Dataset records:
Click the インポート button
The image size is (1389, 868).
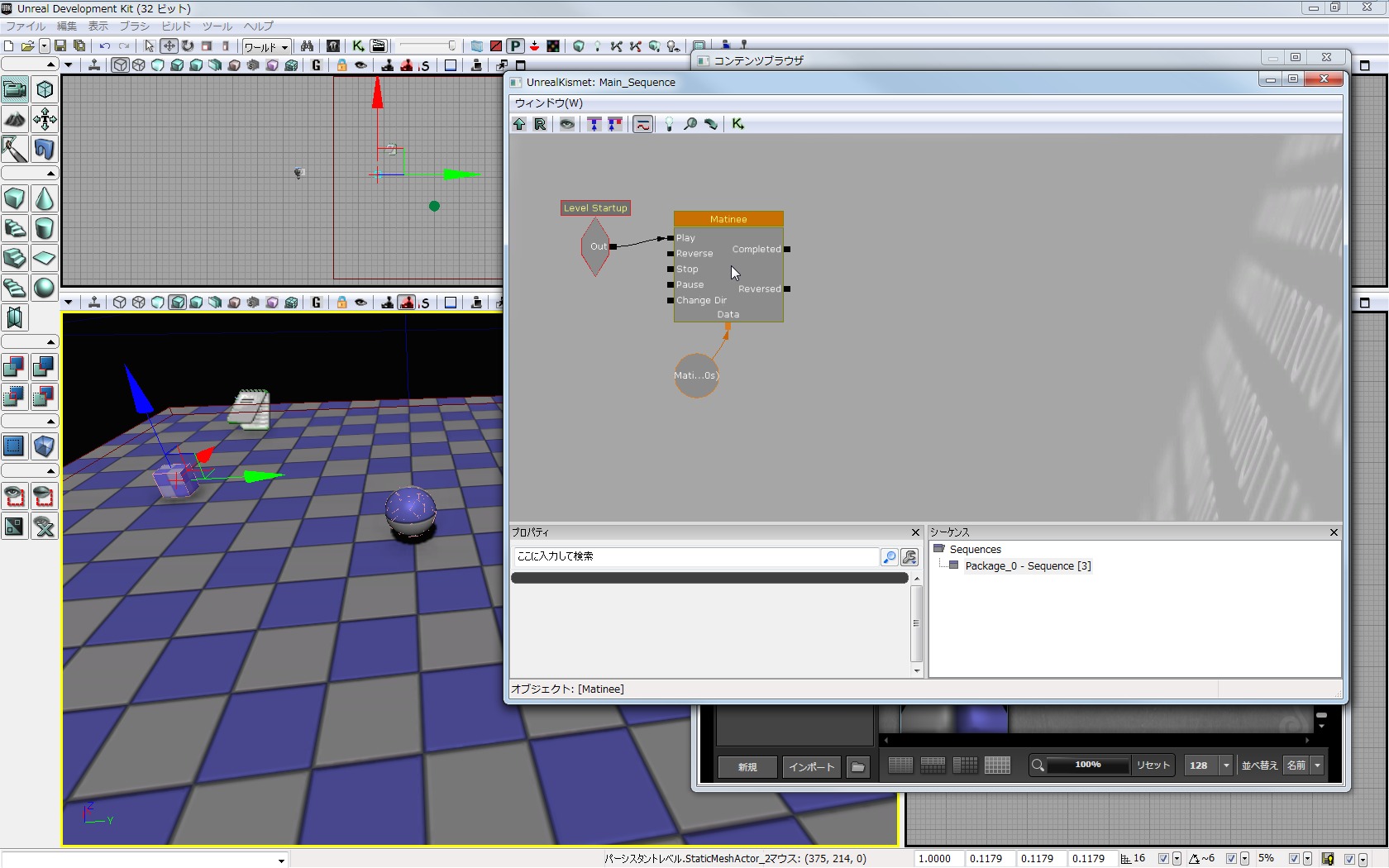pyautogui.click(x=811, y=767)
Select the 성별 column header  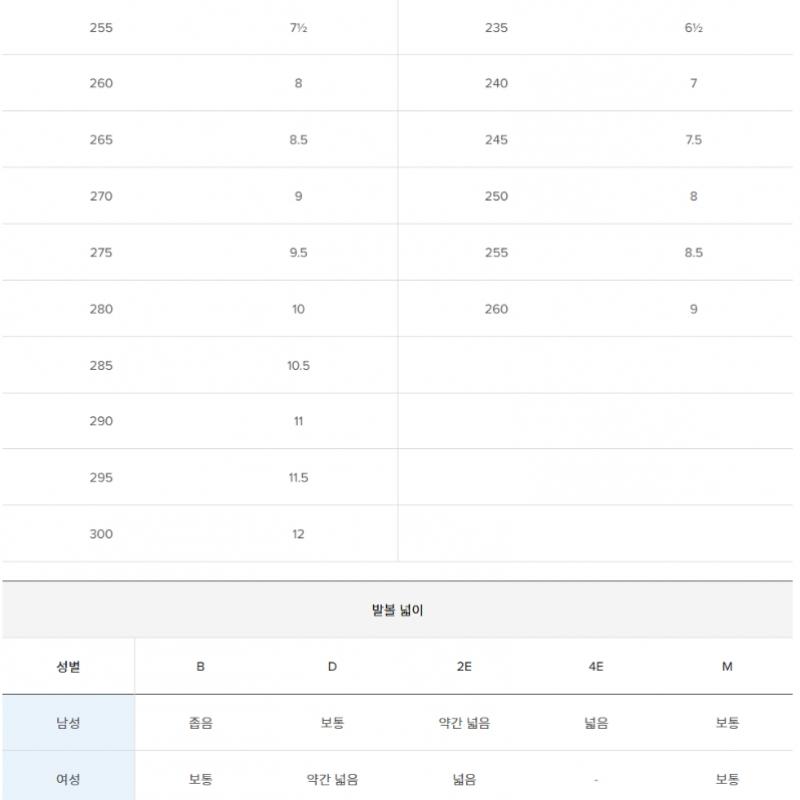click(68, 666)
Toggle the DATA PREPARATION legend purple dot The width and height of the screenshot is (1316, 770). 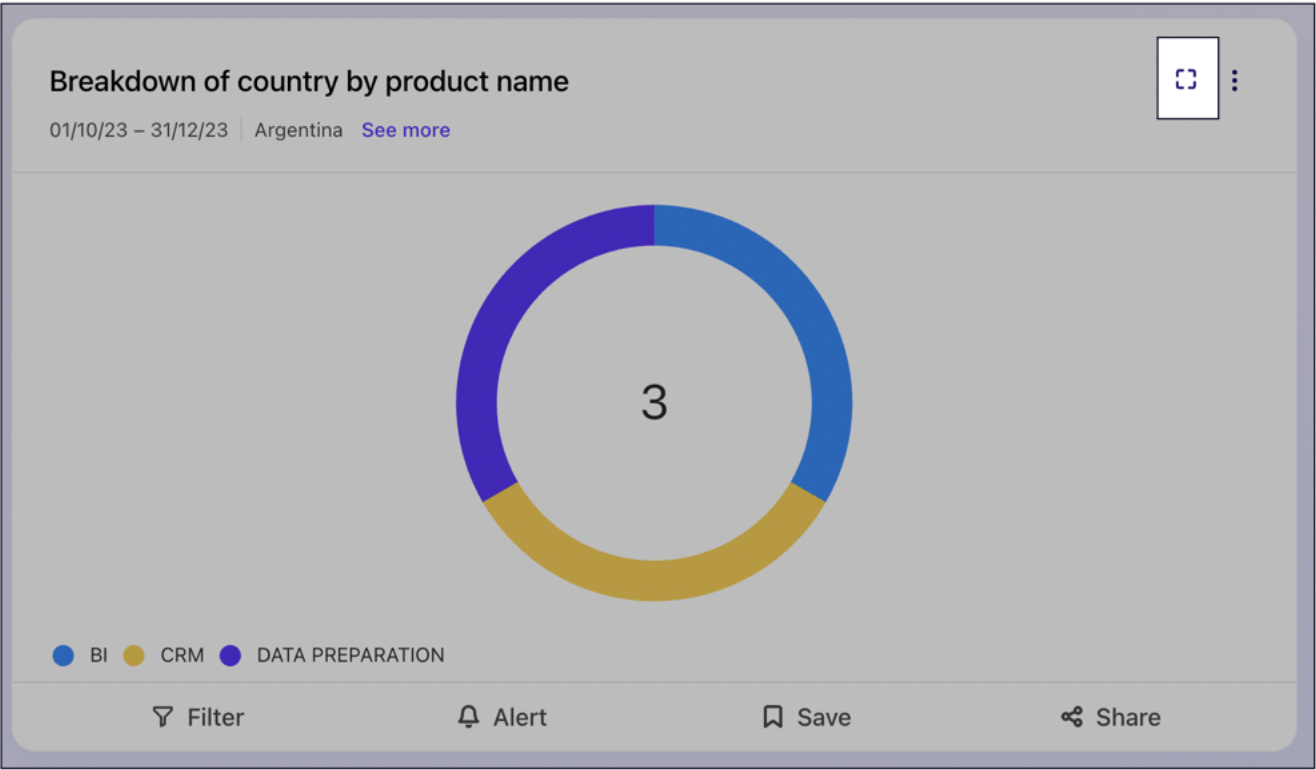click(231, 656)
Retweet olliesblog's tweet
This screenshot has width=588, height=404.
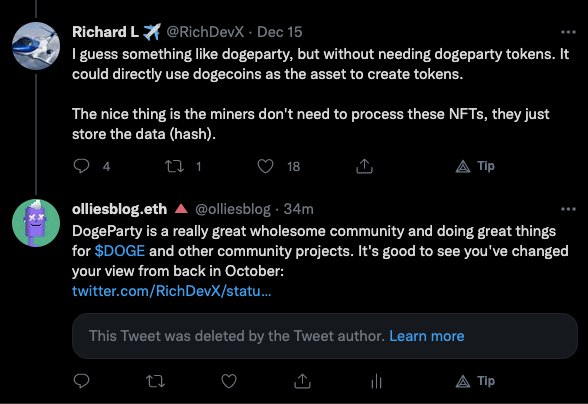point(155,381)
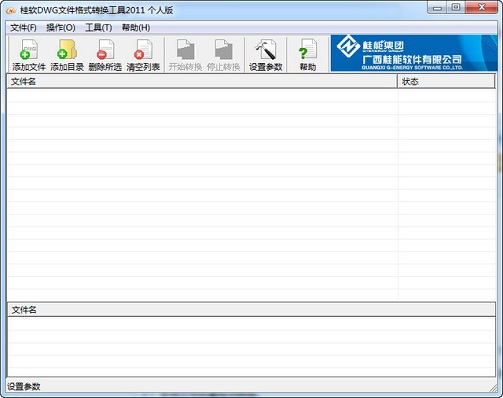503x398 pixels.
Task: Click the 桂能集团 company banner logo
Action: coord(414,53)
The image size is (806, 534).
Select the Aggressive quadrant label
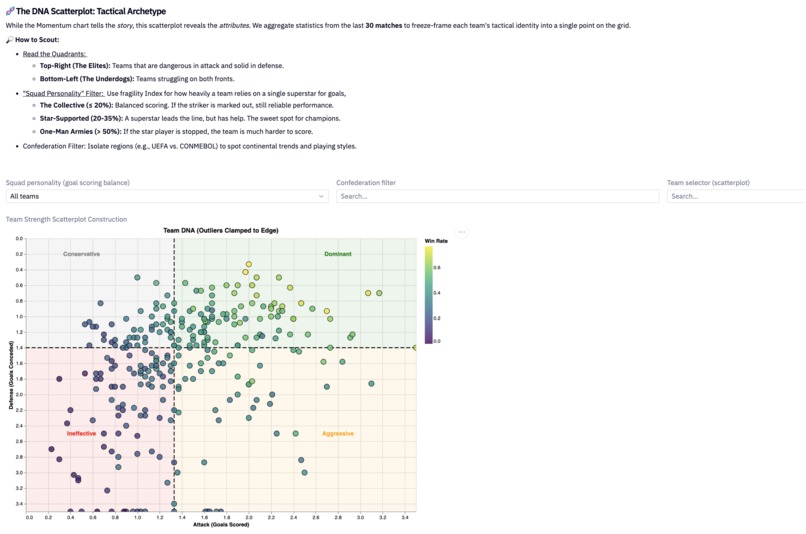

About this exercise: Starting with the line that contains "The image size is (806, 534).", give the lines again exactly as they appear through the last line of the data, pictures excluded.

Expected output:
The image size is (806, 534).
Select the Aggressive quadrant label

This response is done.